There are other ways, spreadsheets etc., but I chose this because it contains only .txt and .jpg files and the CD can be used on most any computer if I give a copy to the Police or an insurance company.

Bill

Carl
Carl
18 years ago

I noticed yesterday that the Bike Gallery is selling basic Kryptonite U-Locks for $19 instead of $29 as part of their summer sale. If you use a cable “lock” and your bike is worth more than $20, I recommend you swing by the Bike Gallery and grab a real lock.

I feel bad for folks whose bikes are stolen, but I’d like to see some statistics on how/if they were locked. My sense is that, although a cheap U-lock won’t stop a determined thief, thieves are plucking the low-hanging fruit and I’d be surprised if ANY of those bikes were locked with even the cheapest U-lock. If you use a cable, you shouldn’t be too surprised if your bike is stolen. It’s a shame, but it’s reality.

Crankers
Crankers
18 years ago

I saw that Bike Gallery was selling those locks. They are a hell of a lot better than a cable, but they have a couple design issues themselves. I’d recommend dropping another $10 and getting a bulldog mini from REI or elsewhere. It stands up better to a leverage attack assuming the thief could even get a bar between the lock and your bike.

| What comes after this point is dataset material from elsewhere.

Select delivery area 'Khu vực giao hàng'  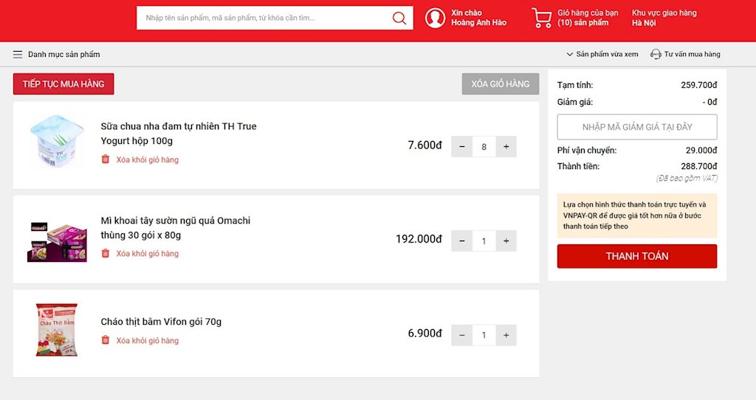click(664, 18)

Here’s Slate’s review of the lock they are selling at Bike Gallery. It’s the fourth one reviewed after the two cables and the Masterlock.

http://www.slate.com/id/2140083/?nav=ais

Here’s how to use it:
http://www.sheldonbrown.com/lock-strategy.html

If $19 is the absolute limit you can spend though, I agree, get the Krypto rather than a cable.

SKiDmark
SKiDmark
18 years ago

If the Police are looking for a “Sting Operation” to perform maybe a bike theft sting would be a good one. They might net a few people with warrants, or with meth or crack on their person. If they use an expensive full-suspension mountain bike they can arrest them for grand larceny.

mykle
mykle
18 years ago

i heard a story that the pdx police tried a bike sting operation, but the theif rode away with the bait. (Apparently the cops ‘disabled’ the bike by severing the brake lines.)

btw, i’m sorry to bring your stats down, but if you’re counting that Robin Hood i listed as a “recovered” bike, maybe you shouldn’t. it was totally, utterly destroyed when found in Peninsula Park — i think the thief jumped up and down on it for a while. not a happy ending. (still, closure was achieved, and the frame will have a new home in a garden fence on NE Albina.)

and yes indeed, that bike was unlocked when stolen.